- Title card
- Directed by: Chuck Jones Maurice Noble
- Story by: John Dunn Chuck Jones
- Starring: Mel Blanc
- Edited by: Treg Brown
- Music by: Bill Lava
- Animation by: Ben Washam Bob Bransford
- Layouts by: Maurice Noble
- Backgrounds by: Philip DeGuard
- Color process: Technicolor
- Production company: Warner Bros. Cartoons
- Distributed by: Warner Bros. Pictures
- Release date: April 27, 1963;
- Running time: 6:35
- Country: United States
- Language: English

= Now Hear This (film) =

Now Hear This is a 1963 Warner Bros. Looney Tunes cartoon directed by Chuck Jones and Maurice Noble, and written by Jones and John Dunn. The short was released on April 27, 1963. It was nominated for the Academy Award for Best Animated Short Film the following year.

== Plot ==
Satan, the Head Devil, loses his left horn, which is discovered by an elderly man in the United Kingdom and repurposed as a hearing trumpet. The man begins experiencing a series of surreal hallucinations, including bugs sounding like locomotives, butterflies creating strange patterns, and a mischievous man causing chaos. As the hallucinations become increasingly bizarre and frightening, they culminate in a gigantic explosion. Exhausted by the ordeal, the man abandons the horn for his original ear trumpet. After he leaves listening to "Rule, Britannia!", Satan appears and retrieves his missing horn, restoring it to its place with the moral: "The other fellow's trumpet always looks greener."

== Crew ==
- Directed by Chuck Jones
- Co-Director & Layouts: Maurice Noble
- Story: John Dunn & Chuck Jones
- Animation: Ben Washam & Bob Bransford
- Backgrounds: Philip DeGuard
- Vocal Effects: Mel Blanc
- Music: Bill Lava
- Sound Effects Created by Treg Brown
- Produced by David H. DePatie

==Production notes==
The title comes from a phrase used aboard American naval ships as an instruction to cease activity and listen to the announcement that will follow.

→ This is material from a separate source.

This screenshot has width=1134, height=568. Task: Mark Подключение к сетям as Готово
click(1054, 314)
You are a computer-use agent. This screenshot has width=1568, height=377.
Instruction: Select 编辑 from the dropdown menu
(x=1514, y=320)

Chuck Jones later admitted confusion about the film's direction, saying "We kind of went out into — I don't know if it was left field; it was somewhere else I didn't understand. Jack Warner wasn't the only one who didn't understand that picture. I called it 'Chuck's Revenge', because it was one of the last pictures I made, and I was trying to find some way of infuriating him."

This cartoon marked the debut of the modern abstract opening and closing sequences, a style later adopted for mid-1960s Warner Bros. shorts, predominantly produced by DePatie–Freleng Enterprises (DFE) and Warner Bros.-Seven Arts Animation. It is also notable for listing the director's name first, a rarity in the Looney Tunes series.

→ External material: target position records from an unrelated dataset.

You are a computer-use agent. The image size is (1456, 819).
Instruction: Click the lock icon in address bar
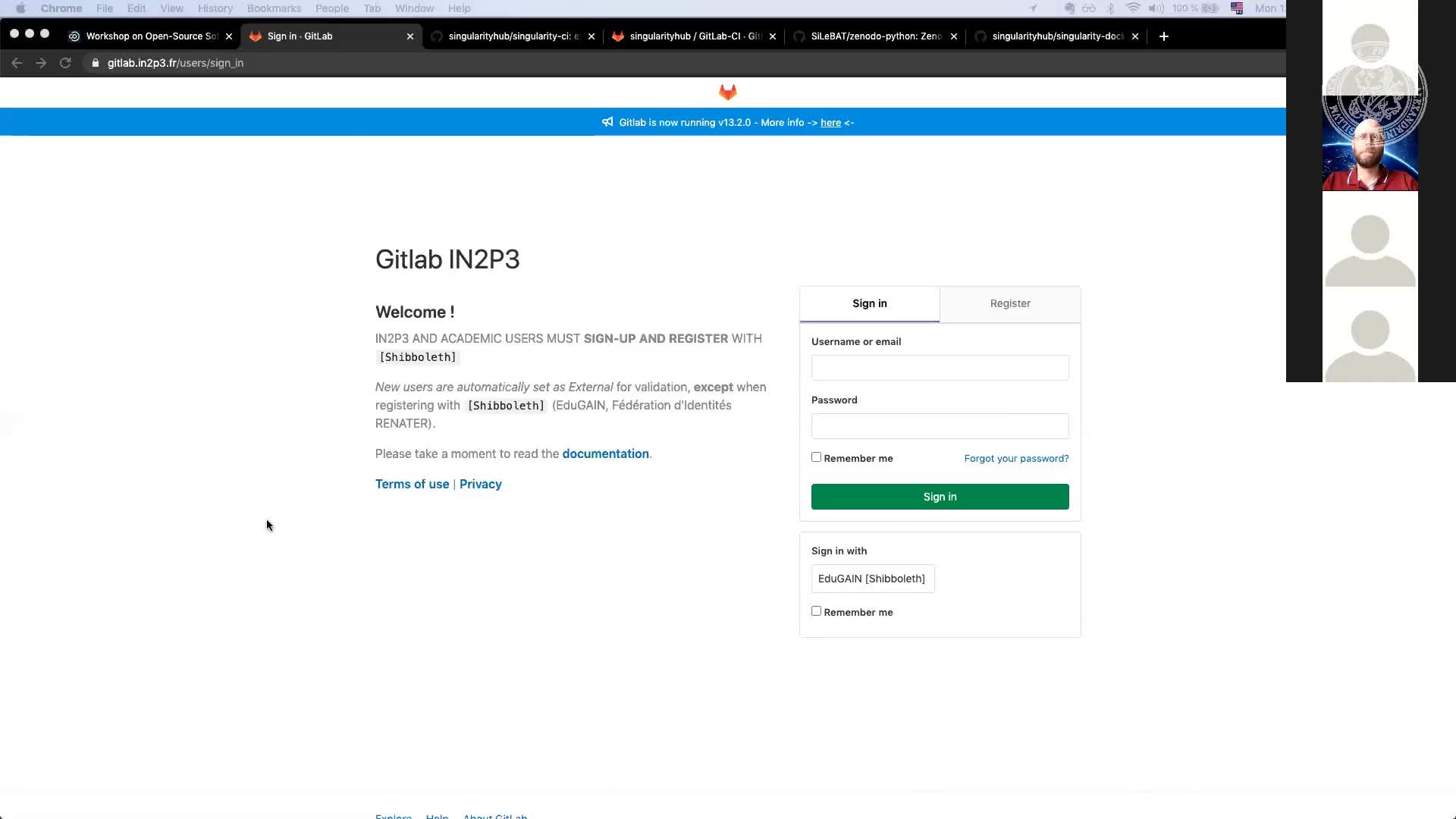(x=96, y=63)
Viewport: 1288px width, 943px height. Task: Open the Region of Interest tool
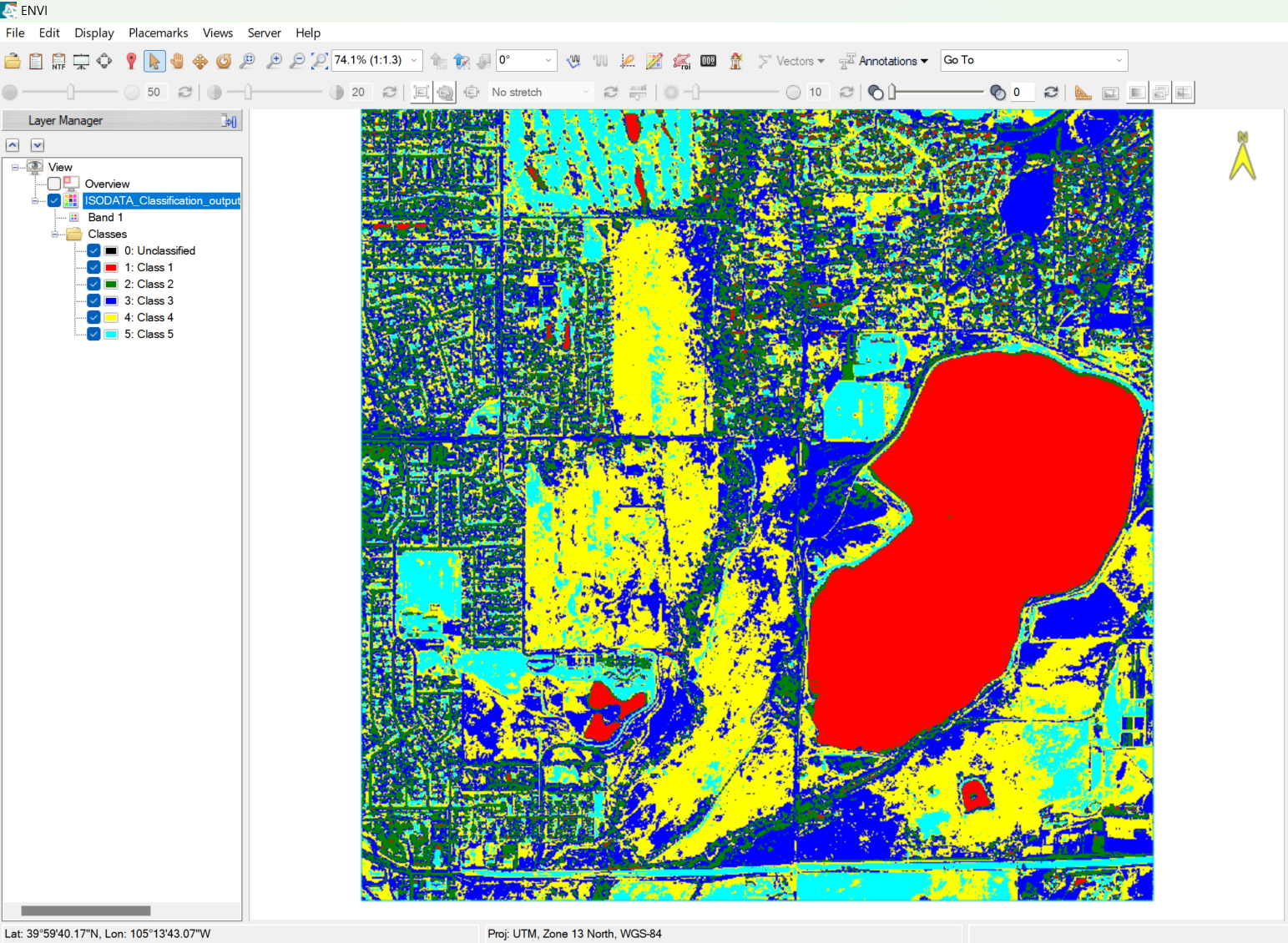681,61
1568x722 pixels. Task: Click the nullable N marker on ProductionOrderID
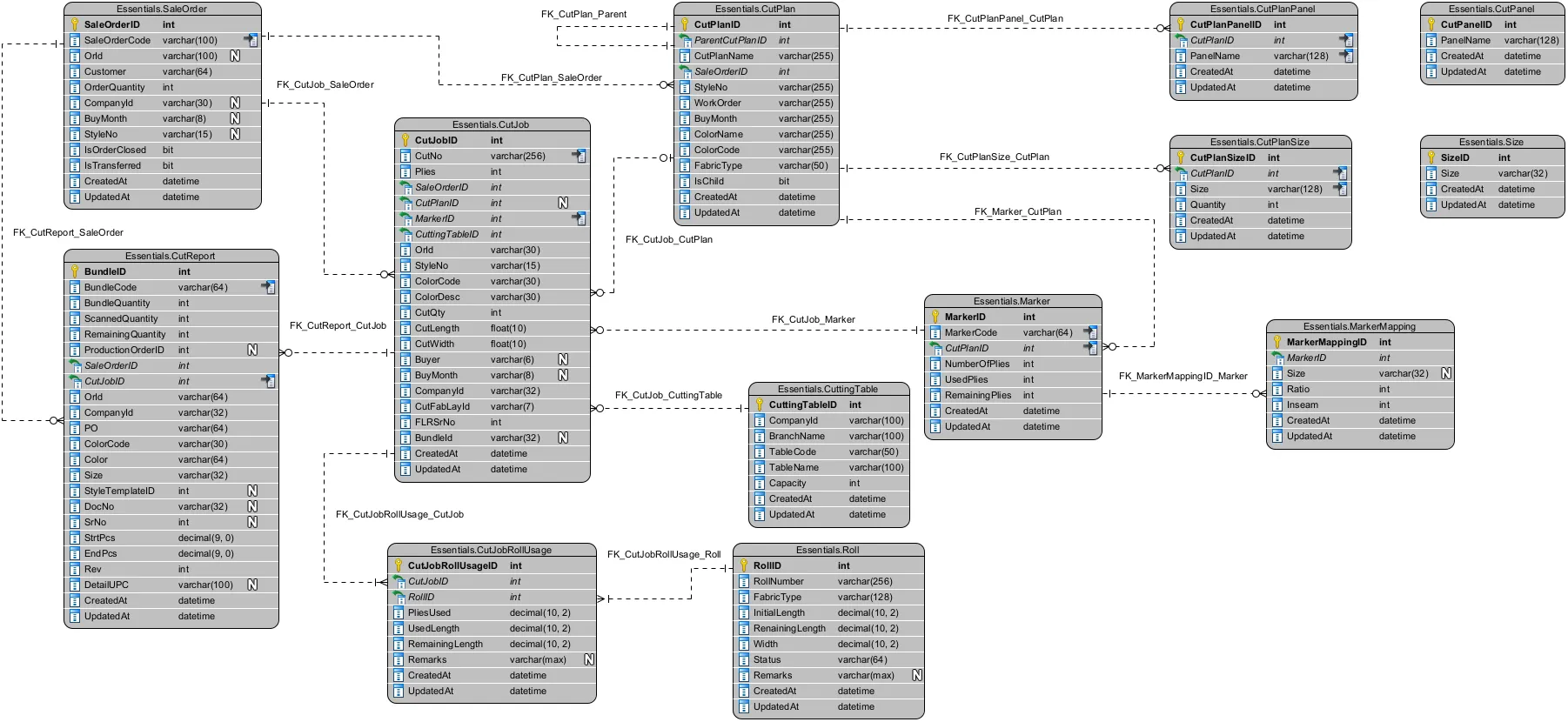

At the cartoon's close, a modern sequence unfolds: on a white background, the Westminster Quarters introduce the "WB" lettering, while Big Ben chimes and a bicycle horn squeaks as the words "A Warner Bros. CartOOn" appear. The two Os in "Cartoon" separate to resemble eyes. This sequence, likely emphasizing the British setting, recurs in two other cartoons (Bartholomew Versus the Wheel and Señorella and the Glass Huarache). An updated version was used for DFE-produced cartoons, featuring Bill Lava's "The Merry-Go-Round Broke Down" and a black background. This concept was Chuck Jones's idea, but he was unable to direct further cartoons with this opening due to his dismissal after involvement on Gay Purr-ee with United Productions of America (UPA). This cartoon deviates from typical Warner Bros. style, resembling more the limited animation techniques of UPA cartoons.

== Home media ==
Now Hear This is available on Warner Bros. Home Entertainment Academy Awards Animation Collection, Disc 3, on Looney Tunes Golden Collection: Volume 6, Disc 4, and on Warner Bros. Home Entertainment Academy Award-Nominated Animation: Golden Gems.